Though Neon Blue emulates the sounds of the '90s expertly, and does include one cover song, Hedley co-wrote every other track on the record. There's lots of reasons why he opted to put out his own original material. He makes more money recording his own songs, for one thing. He also found it more creatively fulfilling to write for the record, and he wanted to include songs like "Let's Make a Memory," which stray a little from the '90s format towards a more contemporary perspective. Still, Hedley's got nothing against covers projects, and he's even got an eye on making one of his own at some point.

"I definitely do have a cover record planned -- at least, in my mind, it's planned -- but yeah, for this one, I wanted to put out my own stuff," he says.

Next up for Hedley is another adventure that's a few years in the making: A return to the road, to play his own original songs. Though he's continued to be a mainstay at Robert's, it's been a while since he toured his own music.

"We did SXSW this time, and after the first show, I'm like, 'Oh s--t, I haven't played outside a 10 mile radius of my house in two years.' And I certainly haven't played to people who were paying attention in even longer," he says. "Honky tonk gigs, you're mostly just a soundtrack to people's good times. Which is fine -- I grew up on it. I'm actually most comfortable in that setting."
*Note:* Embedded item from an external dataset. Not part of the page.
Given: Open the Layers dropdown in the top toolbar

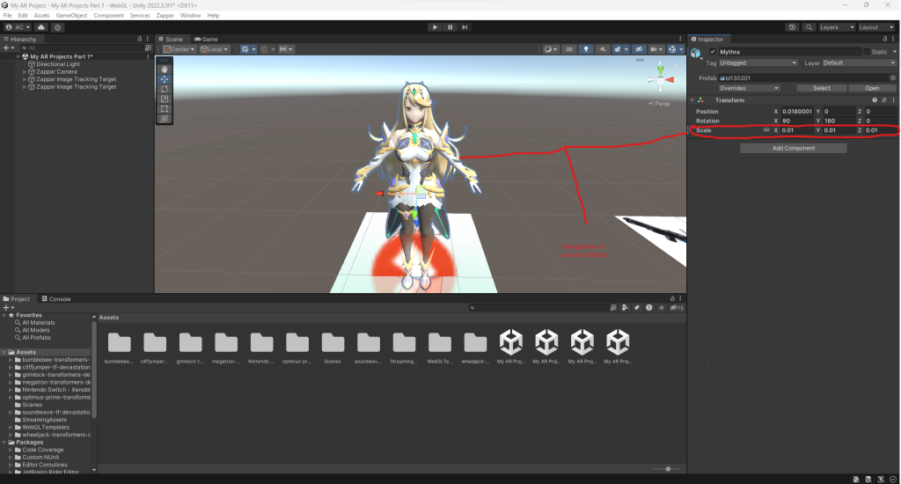Looking at the screenshot, I should pyautogui.click(x=833, y=27).
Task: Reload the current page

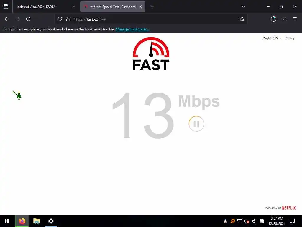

Plus, his Robert's stand has given Hedley a unique perspective into what fans are gravitating to now: A good time. "It seems like it's crazier than it used to be before COVID," he notes.

"And that's exactly why I made Neon Blue," he notes. "It's 100 percent the motivation behind a '90s country record, was I wanted to make a party record...Mr. Jukebox I made for me. That record was for me -- this one's for everybody."